At this point I would like to give some insight in the redesign of the CEE for which we also had the support of a malagasy Poster painter Mr. Kinga (Wall of Biodiversity). Furthermore we cooperated with the Toamasina based architecture agency BambooBasics, who was providing their help in installing some big bamboo stems for mounting the display and realizing furniture pieces that I have designed for the exhibit.
At the starting point the exhibition of the CEE was worn down by rough weather conditions on the site, which was quite open and visited by numerous visitors and schoolclasses on a daily basis.
The main goal for our redesign was to reuse most of the furniture and display material. And our aim was to create an exhibition that encourages and supports the guides and environmental educations team to tell stories about biodiversity, sustainability and conservation rather than fact reading for visitors.
Right at the entrance the huge “Wall of Biodiversity” welcomes the visitor to the exhibition.

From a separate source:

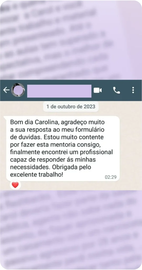Open the contact's profile picture
Screen dimensions: 142x270
click(x=18, y=90)
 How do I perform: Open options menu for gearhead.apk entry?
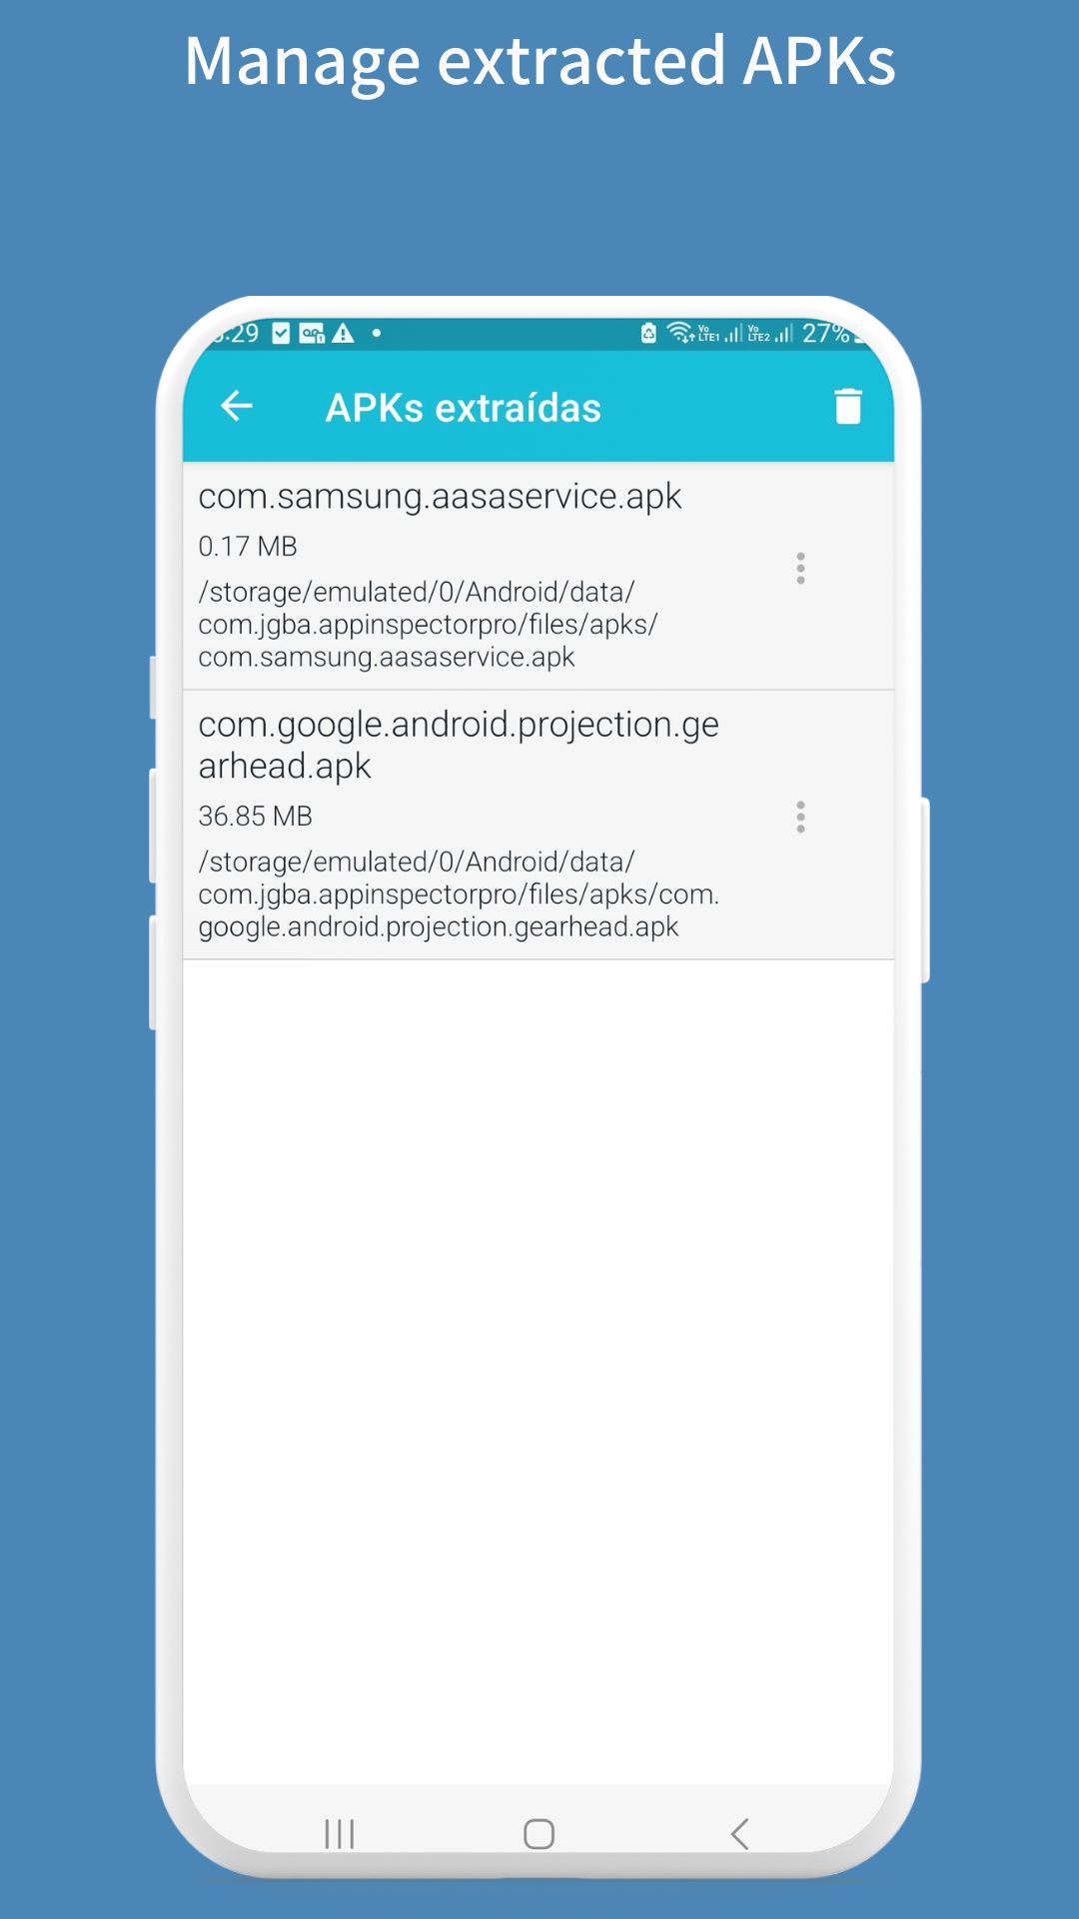coord(800,818)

It shows several key species of malagasy fauna and flora in their typical habitat. A map of Madagascar highlights the suiting regions where those habitats can be found.
In the center there is an installation of three trees. On their backsides one can see three examples of species interdependence. For example the canarium tree and the black and white ruffed lemur benefit from each other; the trees fruits a one of the favorite food sources for this lemur species and by spreading the undigested seed at the forest floor, the lemur helps the tree at its seed dispersal. The man-made example of using zebus (local cow race) for rice cultivation is also displayed, as the zebu later feets on the left overs from rice cultivation. An example of an introduced species is shown upon the radiated tortoise who is feeding on a cactus species introduced from Mexico and causes shell deformation, because of its unusually high water supply.

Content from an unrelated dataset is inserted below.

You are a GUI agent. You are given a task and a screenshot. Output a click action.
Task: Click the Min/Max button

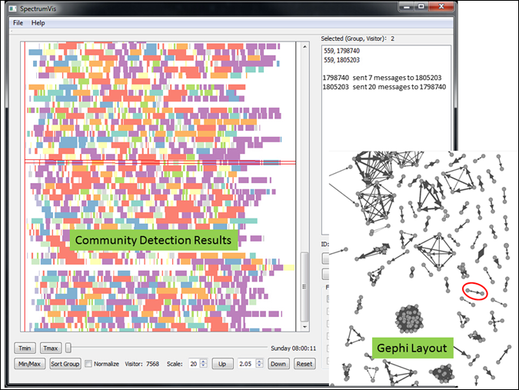click(29, 363)

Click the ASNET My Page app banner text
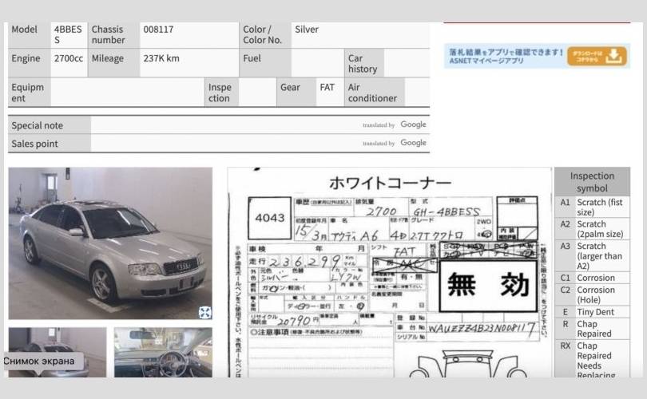[x=505, y=56]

Two big panels on each side of the room showcase current conservation action conducted by MFG and Park Ivoloina and introduces the visitor to the local animal, especially lemur species.

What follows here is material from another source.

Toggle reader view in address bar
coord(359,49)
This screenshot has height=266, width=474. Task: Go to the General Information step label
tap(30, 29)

Three panels mounted inbetween big bamboo stems introduce main threats of biodiversity such as tavy (slash and burn agriculture), lavaka (erosion caused landslides). On the other side of those panels natural materials and recycling materials, which are often used in madalgasy artistry, are introduced as sustainable practice to generate income. Such as: tin recycling, making antemoro paper and making straw sculptures.
For the playground we designed original sized silhouettes of extinct mega fauna species like the elephant bird or the sloth lemur. This way children can relate to their size to the impressive size of those animals that once roamed the island before – most likely – humans brought them to extinction.